Abt critical of DTM safety car timing after losing points lead


Having qualified eighth for the opening race of the weekend, van der Linde elected to extend his first stint, hoping to overcut his rivals by running in clear air.

But the strategy backfired when the safety car was deployed on lap 15 of 35 for debris on track, with a bollard having come loose and posed a safety risk for the drivers.

The 26-second gap van der Linde had established prior to the safety car intervention disappeared at an instant and he eventually dropped to 12th place after finally making his pitstop three laps from the finish.

With Liam Lawson clinching the final spot on the podium behind race winner Marco Wittmann and Mirko Bortolotti, van der Linde fell seven points behind the Red Bull driver in the standings, having held a 12-point lead prior to the weekend.

Speaking after van der Linde’s first race finish outside the top 10, Biemaier was critical of the way the race control handed the safety car situation, believing it severely compromised the podium chances of his driver.

In the DTM, pitstops made during a safety car period do not count towards the mandatory stop, unless the driver in question was already in the pits when the SC was announced.

“The safety car came at the wrong time for us to be honest and [I was] quite surprised about the safety car,” Biemaier told the Dutch edition of Motorsport.com, Autosport’s sister publication.

“Normally in the past you always had some pre-warnings if there is some debris on track at some corners. 

“You normally pre-warn somebody to give him the chance to make a pitstop, it’s fair for everybody but this didn’t happen today. 

“The race director is saying it’s a safety reason, so it’s always hard to argue against safety reasons. You can bring a safety car clearly, he did it. 

“But if he gives a pre-warning to the guys, it’s not only for us but to all the guys who had no pitstops [completed by then].”

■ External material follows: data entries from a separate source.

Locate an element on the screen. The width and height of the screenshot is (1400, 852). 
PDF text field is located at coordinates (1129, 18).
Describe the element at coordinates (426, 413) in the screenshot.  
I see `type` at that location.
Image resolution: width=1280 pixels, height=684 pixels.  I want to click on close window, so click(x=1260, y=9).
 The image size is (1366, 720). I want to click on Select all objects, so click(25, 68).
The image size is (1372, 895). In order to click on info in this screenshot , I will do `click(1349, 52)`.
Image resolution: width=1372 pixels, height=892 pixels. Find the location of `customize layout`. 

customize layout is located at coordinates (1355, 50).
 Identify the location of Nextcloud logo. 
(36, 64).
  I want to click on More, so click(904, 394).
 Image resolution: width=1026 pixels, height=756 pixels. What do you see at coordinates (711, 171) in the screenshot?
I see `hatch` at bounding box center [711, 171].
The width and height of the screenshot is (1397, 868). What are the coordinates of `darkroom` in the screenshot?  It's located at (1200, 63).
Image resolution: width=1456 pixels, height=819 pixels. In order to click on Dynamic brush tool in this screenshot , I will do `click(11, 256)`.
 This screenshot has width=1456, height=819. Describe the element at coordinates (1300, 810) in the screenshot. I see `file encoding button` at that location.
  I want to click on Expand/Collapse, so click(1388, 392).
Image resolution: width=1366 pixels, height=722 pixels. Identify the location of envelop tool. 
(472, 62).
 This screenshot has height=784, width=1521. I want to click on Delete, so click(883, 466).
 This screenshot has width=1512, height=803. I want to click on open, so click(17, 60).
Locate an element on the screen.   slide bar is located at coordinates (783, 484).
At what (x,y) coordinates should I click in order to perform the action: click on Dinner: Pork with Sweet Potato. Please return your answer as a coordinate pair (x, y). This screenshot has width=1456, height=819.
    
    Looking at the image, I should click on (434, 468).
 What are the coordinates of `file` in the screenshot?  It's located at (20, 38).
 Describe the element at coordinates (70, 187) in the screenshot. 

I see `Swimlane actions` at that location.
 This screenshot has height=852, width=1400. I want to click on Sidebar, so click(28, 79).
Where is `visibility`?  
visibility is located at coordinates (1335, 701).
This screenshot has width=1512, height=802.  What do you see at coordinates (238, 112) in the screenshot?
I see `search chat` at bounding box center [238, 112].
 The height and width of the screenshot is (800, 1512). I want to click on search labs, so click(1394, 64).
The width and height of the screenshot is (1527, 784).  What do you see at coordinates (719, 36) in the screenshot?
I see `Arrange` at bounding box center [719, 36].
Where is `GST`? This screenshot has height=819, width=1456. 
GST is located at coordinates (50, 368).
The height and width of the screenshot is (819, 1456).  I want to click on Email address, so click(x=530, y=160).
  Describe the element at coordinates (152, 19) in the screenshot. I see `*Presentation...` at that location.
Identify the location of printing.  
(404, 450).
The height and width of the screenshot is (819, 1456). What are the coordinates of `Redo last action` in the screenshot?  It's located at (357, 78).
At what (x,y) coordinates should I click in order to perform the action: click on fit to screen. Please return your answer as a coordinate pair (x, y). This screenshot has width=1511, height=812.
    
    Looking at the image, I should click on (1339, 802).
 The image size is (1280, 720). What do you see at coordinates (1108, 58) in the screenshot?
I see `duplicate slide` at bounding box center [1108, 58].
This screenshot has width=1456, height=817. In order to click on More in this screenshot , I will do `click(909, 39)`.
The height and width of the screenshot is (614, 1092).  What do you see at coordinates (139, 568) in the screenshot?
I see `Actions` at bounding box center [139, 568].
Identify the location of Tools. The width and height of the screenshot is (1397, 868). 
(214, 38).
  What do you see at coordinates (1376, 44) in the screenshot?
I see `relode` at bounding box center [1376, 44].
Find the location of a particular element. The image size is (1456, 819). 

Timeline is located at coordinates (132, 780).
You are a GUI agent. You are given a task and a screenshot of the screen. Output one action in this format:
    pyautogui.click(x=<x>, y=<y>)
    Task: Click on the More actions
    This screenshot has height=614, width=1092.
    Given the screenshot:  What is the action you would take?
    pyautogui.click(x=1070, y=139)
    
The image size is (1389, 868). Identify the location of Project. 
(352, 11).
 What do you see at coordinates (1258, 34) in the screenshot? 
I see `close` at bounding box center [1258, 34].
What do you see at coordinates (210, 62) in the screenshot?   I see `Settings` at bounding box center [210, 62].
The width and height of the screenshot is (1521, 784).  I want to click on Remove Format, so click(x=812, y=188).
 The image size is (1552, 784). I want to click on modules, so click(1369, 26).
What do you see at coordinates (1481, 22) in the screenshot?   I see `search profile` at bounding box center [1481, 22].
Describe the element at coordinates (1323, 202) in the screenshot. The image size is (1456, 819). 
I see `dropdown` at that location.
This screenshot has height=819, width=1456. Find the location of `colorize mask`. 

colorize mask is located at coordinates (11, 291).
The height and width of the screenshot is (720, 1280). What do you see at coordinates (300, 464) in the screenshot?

Kelvin van der Linde, Abt Sportsline Audi R8 LMS GT3

Kelvin van der Linde, Abt Sportsline Audi R8 LMS GT3

Photo by: Gruppe C GmbH

The DTM last used ‘slow zones’ in 2019, before its equivalent of Formula 1’s Virtual Safety Car was dropped altogether from the regulations this year.

Biemaier feels the safety car wasn’t necessary to assist the recovery of debris from track, as a VSC would have done just as good a job had it still been part of the DTM’s ruleset.

“Today we are affected so it’s a little bit of emotion to be honest, but the virtual safety car works quite well in Formula 1,” he said.

“So if [there is a] small part on track, somebody can run and pick it up, maybe this would be something. But it’s always difficult. So sometimes with rules you are lucky, sometimes you are unlucky, so difficult to say.”

Series boss Gerhard Berger defended the race control’s decision to deploy a safety car, saying it was necessary as the metal piece that had been holding the bollard in place was lying on track.

He also reiterated his dislike for virtual safety cars, arguing they are not good for the show.

“The race director has to make a decision at the moment,” said Berger. “He doesn’t think about the championship or who is in advantage. Also, it was not a plastic, it was a metal piece. If somebody goes over with the tyre and then [it could have caused a puncture].

“For me, the virtual safety car is the next impossible thing for motorsport. If you have a virtual safety car for ten minutes like we sometimes have in Formula 1, and you sit in front of the television, what are you looking at? 

“In sports there is luck and bad luck as well, that is part of the game. And we have to provide a good show for the fans. A virtual safety car is complete nonsense to me. Either you have a yellow flag which is fine, because it’s in a corner you have to be careful and you cannot overtake, or you have a safety car.”

Following the second race at Assen, van der Linde has dropped 15 points behind new championship leader Lawson in the standings to third, with Wittmann now second in the table and 10 points adrift of the Red Bull protege.